[Opening SOURCE PASSAGE section]

Although there have been previous studies that have linked raised blood pressure in midlife to an increased risk of dementia in later life, the term ‘midlife’ has been poorly defined and ranged from 35 to 68 years.
In the Whitehall II study, participants aged 35-55 in 1985, had their blood pressure measured in 1985, 1991, 1997 and 2003. Other medical information was also taken, such as age, sex, lifestyle behaviors (such as smoking and alcohol intake), and socio-demographic factors.
- Among the 8,639 people analyzed for this study, 32.5% of whom were women, 385 developed dementia by 2017.
- Those who had a systolic blood pressure of 130 mmHg or more at the age of 50 had a 45% greater risk of developing dementia than those with a lower systolic blood pressure at the same age.
- This association was not seen at the ages of 60 and 70, and diastolic blood pressure was not linked to dementia.
- The link between high blood pressure and dementia was also seen in people who had no heart or blood vessel-related conditions (cardiovascular disease) during the follow-up period; they had an increased risk of 47% compared to people with systolic blood pressure lower than 130 mm.

[Closing SOURCE PASSAGE section]

▶ [WHAT TO WORK ON]:
Do the following statements agree with the passage on blood pressure and dementia? Answer yes or no for each, quoting the words from the passage that decide it.
1. Of the people analyzed, 385 developed dementia by 2017.
2. Diastolic blood pressure was linked to dementia.
3. The higher dementia risk tied to systolic blood pressure at age 50 was also found at age 60.
The listing that follows is separate material, unconnected to the passage on blood pressure and dementia.

[Opening DATA SEGMENT section]

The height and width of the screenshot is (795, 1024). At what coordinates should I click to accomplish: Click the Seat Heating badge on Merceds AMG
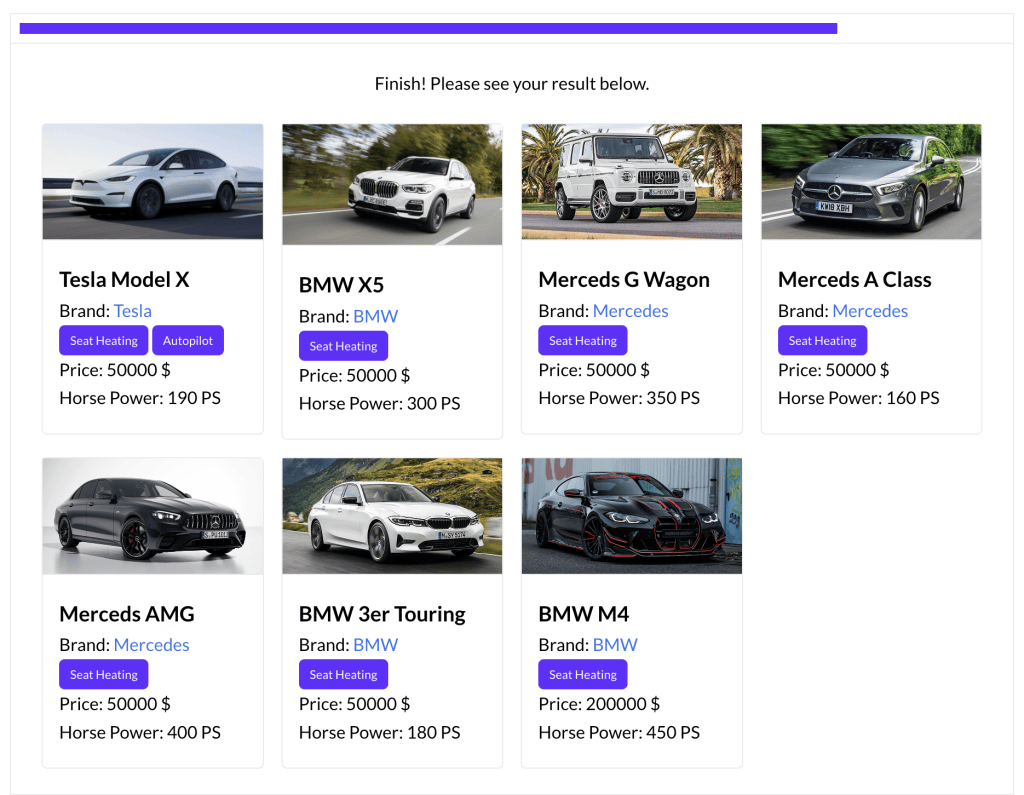[x=103, y=674]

[Closing DATA SEGMENT section]

▶ [ANSWER SECTION]:
1. Yes: "385 developed dementia by 2017."
2. No: "diastolic blood pressure was not linked to dementia."
3. No: "This association was not seen at the ages of 60 and 70"